Could you give every record again, exactly as it reads?

** Opening DATA PROVIDED block **

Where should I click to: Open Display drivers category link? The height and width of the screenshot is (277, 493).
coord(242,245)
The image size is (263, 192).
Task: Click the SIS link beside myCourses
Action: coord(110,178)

** Closing DATA PROVIDED block **

- ANSWER AREA -
Where should I click to: Open Display drivers category link? The height and width of the screenshot is (277, 493).
coord(242,245)
The image size is (263, 192).
Task: Click the SIS link beside myCourses
Action: coord(110,178)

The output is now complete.